• Data to use
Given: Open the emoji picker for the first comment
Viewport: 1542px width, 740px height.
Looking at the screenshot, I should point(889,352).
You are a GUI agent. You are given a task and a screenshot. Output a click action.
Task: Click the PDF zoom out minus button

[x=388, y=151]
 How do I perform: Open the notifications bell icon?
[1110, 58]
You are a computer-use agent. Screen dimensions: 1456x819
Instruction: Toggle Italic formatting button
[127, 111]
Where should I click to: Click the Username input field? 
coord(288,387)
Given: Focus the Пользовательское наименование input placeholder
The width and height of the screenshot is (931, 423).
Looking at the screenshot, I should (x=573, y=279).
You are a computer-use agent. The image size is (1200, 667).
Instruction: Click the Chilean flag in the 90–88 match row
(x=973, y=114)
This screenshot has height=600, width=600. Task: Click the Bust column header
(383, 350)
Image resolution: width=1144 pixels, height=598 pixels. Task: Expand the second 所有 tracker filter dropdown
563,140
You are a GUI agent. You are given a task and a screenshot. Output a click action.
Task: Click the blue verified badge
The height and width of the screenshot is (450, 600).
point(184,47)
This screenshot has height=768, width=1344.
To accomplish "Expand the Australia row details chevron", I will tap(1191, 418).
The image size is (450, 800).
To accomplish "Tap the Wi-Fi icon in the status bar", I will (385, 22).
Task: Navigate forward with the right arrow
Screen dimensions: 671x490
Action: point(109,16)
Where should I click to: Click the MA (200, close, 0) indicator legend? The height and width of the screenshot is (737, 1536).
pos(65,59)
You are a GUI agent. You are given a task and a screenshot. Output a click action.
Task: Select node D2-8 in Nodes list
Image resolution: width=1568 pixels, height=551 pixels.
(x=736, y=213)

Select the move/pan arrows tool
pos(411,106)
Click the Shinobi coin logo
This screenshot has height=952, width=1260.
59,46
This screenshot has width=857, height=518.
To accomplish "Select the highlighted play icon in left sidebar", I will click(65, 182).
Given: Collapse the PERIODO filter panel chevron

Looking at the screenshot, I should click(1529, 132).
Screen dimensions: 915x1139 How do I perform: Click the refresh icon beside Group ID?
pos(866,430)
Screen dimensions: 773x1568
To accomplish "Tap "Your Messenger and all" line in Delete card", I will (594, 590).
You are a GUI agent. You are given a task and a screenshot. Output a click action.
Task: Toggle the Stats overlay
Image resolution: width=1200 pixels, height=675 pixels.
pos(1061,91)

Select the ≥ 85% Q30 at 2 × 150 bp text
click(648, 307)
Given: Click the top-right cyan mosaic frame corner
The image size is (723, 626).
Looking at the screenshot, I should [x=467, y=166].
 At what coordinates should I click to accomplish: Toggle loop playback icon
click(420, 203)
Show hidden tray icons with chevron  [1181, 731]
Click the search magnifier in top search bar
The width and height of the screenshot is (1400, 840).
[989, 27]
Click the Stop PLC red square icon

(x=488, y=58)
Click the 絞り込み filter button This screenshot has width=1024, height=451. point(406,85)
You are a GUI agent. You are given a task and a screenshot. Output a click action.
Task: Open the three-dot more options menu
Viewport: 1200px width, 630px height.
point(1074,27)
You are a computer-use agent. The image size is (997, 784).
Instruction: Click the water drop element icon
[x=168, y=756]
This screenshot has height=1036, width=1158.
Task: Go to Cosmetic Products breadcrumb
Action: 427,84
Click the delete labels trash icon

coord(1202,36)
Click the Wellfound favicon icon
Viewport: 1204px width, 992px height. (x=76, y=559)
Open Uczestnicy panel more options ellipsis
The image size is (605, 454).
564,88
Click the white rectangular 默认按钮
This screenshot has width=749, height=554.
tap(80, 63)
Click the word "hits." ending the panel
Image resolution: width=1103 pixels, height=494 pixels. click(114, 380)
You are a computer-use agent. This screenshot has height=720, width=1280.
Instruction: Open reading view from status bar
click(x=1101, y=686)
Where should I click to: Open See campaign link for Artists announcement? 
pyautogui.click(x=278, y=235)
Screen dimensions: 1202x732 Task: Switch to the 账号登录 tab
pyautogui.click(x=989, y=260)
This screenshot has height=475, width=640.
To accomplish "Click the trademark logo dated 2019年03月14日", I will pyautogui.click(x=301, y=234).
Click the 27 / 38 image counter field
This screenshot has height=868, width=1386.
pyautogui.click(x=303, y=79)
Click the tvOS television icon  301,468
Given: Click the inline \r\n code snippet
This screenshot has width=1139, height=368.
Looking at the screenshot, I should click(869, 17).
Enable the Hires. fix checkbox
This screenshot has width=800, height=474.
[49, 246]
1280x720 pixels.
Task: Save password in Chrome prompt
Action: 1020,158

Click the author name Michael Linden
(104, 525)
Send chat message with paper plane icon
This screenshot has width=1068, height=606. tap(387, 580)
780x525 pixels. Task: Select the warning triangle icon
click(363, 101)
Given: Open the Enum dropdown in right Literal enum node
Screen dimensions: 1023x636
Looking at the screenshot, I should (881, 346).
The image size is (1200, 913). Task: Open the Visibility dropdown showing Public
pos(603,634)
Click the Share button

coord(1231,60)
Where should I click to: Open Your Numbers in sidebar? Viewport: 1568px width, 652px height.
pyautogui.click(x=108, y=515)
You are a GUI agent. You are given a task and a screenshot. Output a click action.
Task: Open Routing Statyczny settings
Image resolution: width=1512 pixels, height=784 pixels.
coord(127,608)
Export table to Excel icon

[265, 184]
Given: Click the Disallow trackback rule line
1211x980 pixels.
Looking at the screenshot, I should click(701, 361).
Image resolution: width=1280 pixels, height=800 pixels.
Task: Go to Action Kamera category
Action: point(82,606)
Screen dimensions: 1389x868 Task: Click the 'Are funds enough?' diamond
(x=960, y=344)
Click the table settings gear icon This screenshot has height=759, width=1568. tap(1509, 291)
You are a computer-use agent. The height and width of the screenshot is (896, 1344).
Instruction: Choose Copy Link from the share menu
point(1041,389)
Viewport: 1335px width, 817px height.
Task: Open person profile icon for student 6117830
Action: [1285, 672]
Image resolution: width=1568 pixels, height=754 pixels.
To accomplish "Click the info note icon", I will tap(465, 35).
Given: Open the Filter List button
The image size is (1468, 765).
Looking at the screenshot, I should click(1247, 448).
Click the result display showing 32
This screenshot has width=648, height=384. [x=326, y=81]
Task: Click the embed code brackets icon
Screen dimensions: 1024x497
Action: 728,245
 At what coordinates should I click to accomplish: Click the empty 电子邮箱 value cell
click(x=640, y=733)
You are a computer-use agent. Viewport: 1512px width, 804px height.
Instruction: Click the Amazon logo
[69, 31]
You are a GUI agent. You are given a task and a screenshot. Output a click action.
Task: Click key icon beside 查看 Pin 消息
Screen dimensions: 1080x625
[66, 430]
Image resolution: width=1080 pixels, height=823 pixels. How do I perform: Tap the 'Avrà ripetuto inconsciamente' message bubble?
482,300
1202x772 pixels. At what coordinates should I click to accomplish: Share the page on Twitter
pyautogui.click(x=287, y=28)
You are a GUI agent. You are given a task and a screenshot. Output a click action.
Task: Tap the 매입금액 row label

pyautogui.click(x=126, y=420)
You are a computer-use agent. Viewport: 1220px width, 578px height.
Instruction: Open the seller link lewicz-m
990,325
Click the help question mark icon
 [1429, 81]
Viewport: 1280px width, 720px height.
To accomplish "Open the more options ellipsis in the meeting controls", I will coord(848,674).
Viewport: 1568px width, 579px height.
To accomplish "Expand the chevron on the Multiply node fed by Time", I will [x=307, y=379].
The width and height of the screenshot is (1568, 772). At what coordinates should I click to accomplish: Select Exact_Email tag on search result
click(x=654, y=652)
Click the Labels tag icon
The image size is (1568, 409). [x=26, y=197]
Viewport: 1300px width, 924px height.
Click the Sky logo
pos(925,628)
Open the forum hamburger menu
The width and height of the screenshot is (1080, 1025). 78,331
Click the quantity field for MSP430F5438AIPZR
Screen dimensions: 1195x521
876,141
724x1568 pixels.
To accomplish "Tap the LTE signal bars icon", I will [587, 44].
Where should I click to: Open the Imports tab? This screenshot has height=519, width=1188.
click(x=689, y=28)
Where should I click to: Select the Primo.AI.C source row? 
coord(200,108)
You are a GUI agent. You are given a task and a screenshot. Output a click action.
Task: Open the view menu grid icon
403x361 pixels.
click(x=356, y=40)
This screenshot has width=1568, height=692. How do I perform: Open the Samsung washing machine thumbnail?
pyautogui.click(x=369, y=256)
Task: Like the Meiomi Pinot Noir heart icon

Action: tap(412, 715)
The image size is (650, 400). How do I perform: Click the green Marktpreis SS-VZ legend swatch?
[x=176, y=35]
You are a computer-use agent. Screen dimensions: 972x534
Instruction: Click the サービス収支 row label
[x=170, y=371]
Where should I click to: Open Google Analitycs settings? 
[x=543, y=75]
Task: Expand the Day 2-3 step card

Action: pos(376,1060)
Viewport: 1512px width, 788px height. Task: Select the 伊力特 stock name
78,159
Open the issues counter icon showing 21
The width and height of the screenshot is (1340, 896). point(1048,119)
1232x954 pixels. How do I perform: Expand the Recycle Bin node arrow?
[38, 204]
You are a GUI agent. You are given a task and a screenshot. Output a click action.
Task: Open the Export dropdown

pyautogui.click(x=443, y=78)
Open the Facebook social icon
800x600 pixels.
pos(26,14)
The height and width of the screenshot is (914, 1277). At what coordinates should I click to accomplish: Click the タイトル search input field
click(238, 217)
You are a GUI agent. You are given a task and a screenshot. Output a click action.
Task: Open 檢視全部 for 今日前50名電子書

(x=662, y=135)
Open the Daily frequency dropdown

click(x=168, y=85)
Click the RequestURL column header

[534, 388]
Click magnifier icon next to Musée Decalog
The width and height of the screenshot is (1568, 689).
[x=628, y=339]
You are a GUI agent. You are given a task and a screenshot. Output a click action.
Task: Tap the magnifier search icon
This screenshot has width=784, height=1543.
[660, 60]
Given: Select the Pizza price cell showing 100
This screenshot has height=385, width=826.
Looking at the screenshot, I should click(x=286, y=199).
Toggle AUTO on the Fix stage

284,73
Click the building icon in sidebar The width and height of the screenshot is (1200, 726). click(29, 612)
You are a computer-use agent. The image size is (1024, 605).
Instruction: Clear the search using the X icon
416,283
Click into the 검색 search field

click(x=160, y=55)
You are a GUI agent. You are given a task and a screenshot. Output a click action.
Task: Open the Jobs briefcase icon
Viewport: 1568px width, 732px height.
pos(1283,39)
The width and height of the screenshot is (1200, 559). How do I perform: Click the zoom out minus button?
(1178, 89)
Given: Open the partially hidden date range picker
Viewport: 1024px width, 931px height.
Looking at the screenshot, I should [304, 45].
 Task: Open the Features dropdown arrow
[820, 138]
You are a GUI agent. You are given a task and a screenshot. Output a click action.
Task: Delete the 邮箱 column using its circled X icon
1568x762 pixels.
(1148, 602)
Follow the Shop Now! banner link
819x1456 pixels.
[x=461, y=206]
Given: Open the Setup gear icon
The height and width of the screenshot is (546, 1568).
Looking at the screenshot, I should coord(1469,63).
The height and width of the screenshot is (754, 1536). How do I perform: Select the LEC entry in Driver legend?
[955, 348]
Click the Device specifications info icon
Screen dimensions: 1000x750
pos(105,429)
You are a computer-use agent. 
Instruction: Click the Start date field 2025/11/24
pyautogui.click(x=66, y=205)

• About this exercise
Identify every line above with the string "more" in it. Copy those lines.

• Final answer
Task: Open the three-dot more options menu
Open Uczestnicy panel more options ellipsis
To accomplish "Open the more options ellipsis in the meeting controls", I will coord(848,674).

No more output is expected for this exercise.